Task brief >>
Taking the line with "At what coordinates" as the first and the last line of the listing as the final one, please copy exactly those lines and no others, without pictures.

Source material >>

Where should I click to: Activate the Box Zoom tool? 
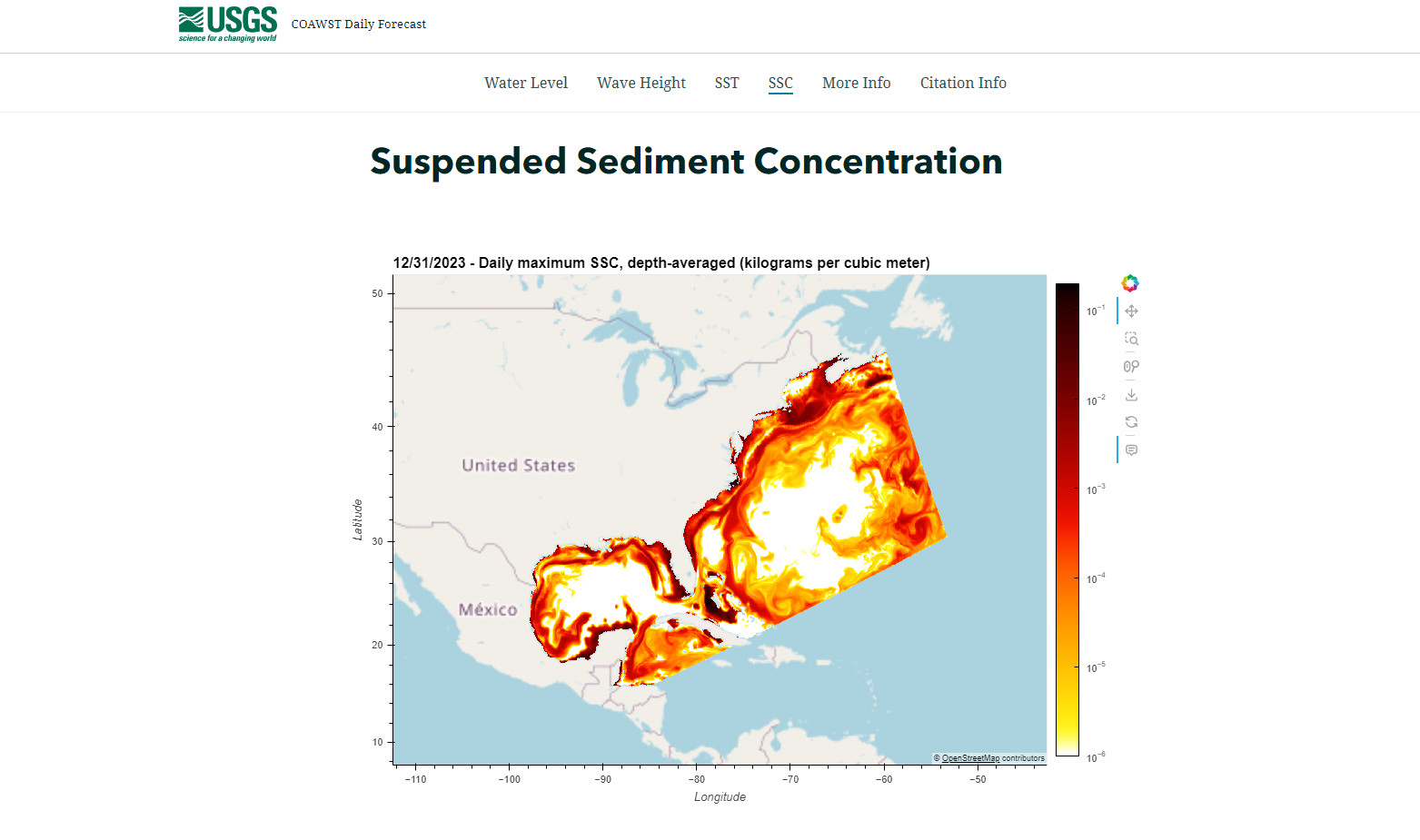click(1131, 339)
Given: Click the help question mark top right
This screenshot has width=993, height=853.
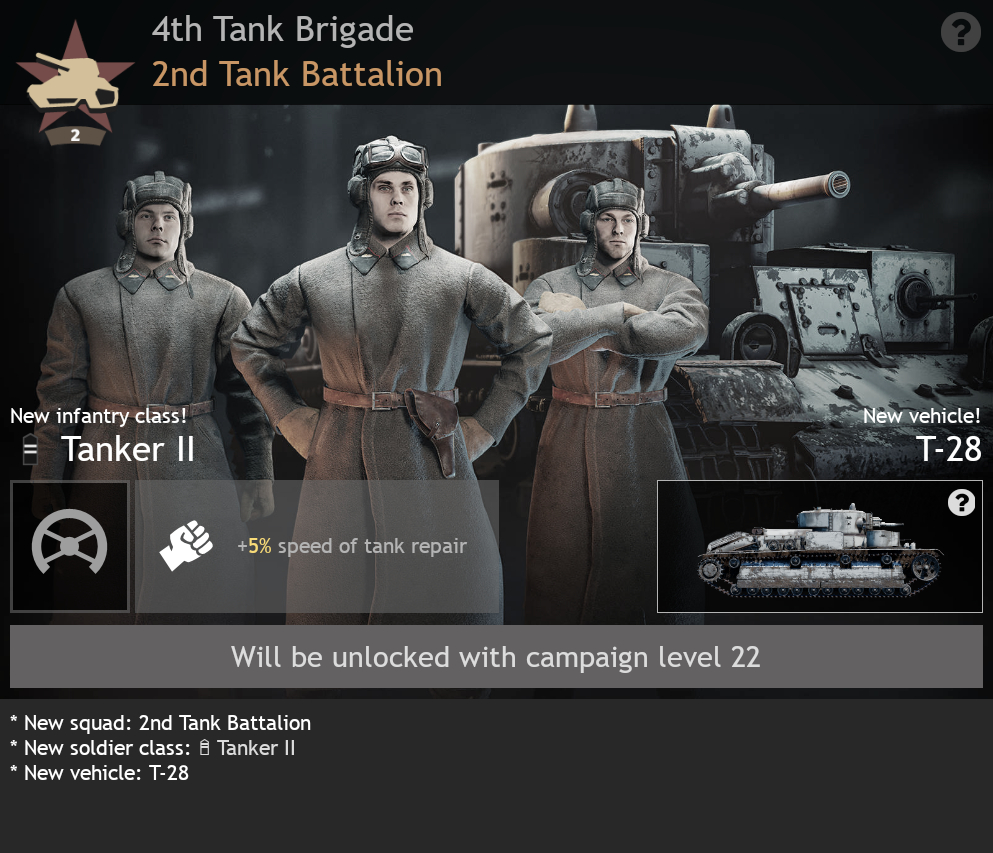Looking at the screenshot, I should click(961, 32).
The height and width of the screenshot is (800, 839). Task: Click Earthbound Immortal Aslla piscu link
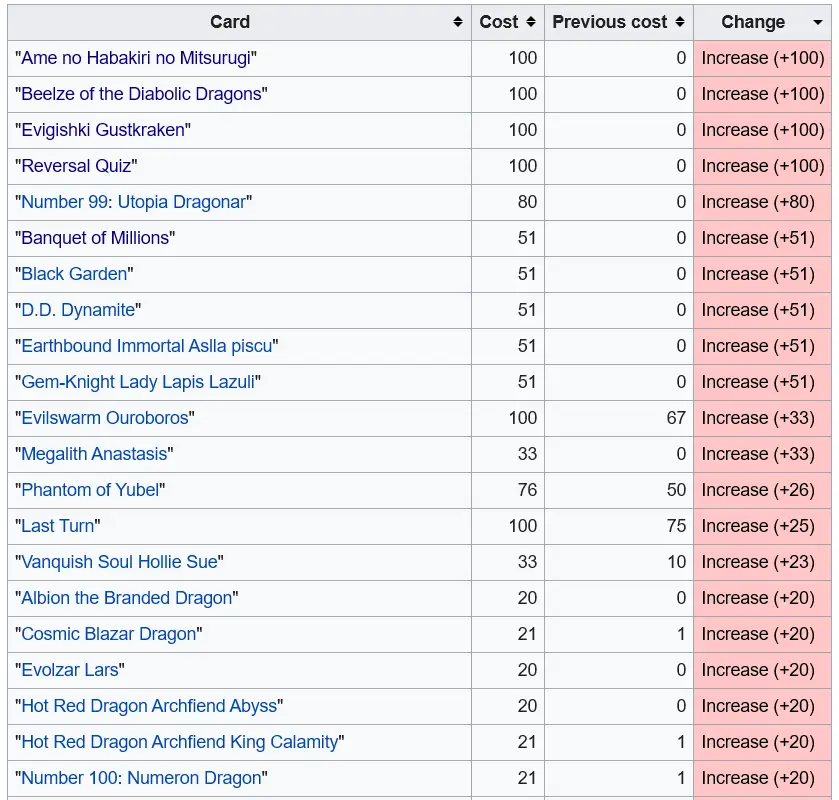pos(146,346)
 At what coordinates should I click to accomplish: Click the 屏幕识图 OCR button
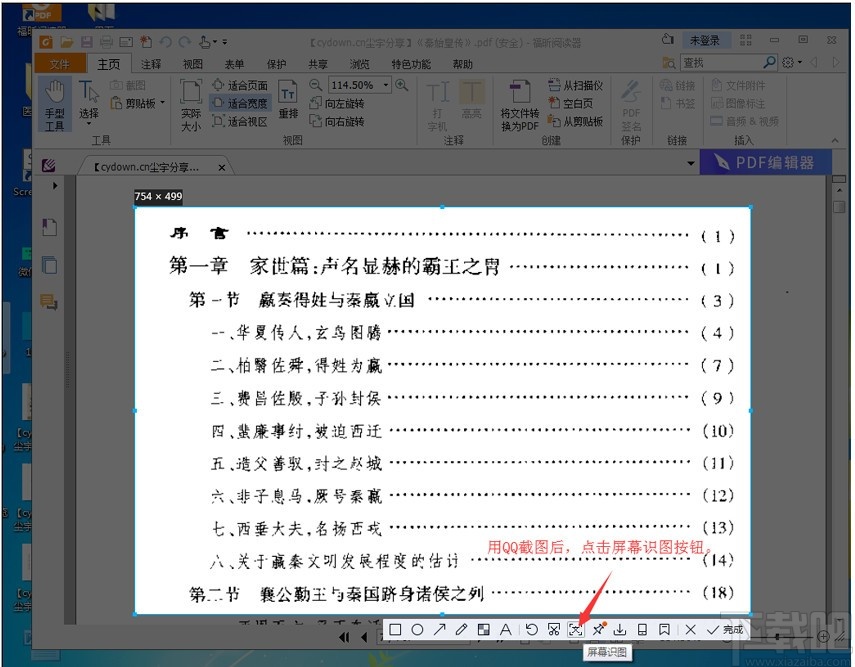574,629
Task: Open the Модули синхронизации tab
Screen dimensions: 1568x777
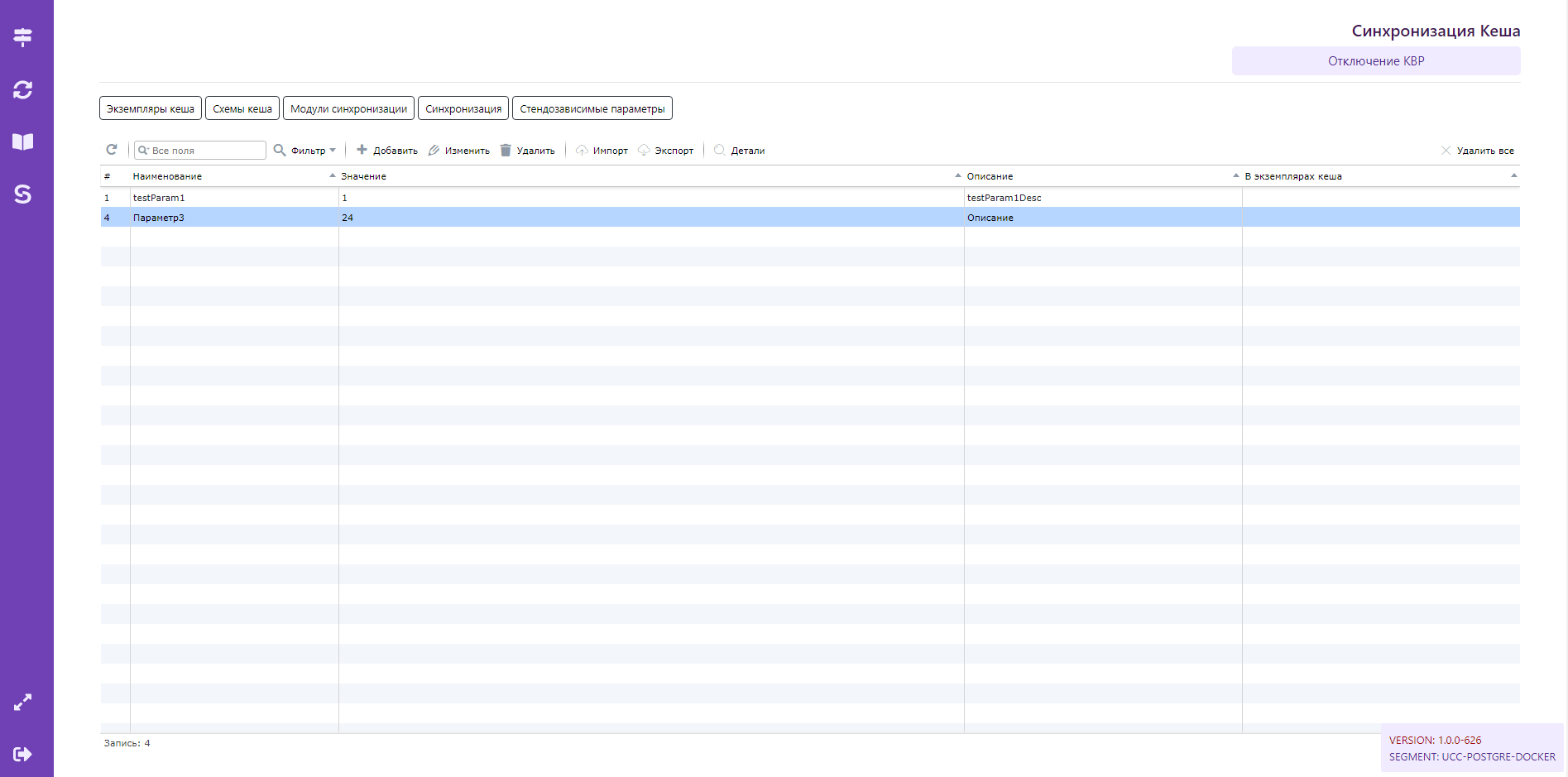Action: click(348, 108)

Solved problem >>
 At what coordinates should I click to accomplish: Click the 屏幕识图 OCR button
574,629
Task: Open the Модули синхронизации tab
Screen dimensions: 1568x777
Action: click(348, 108)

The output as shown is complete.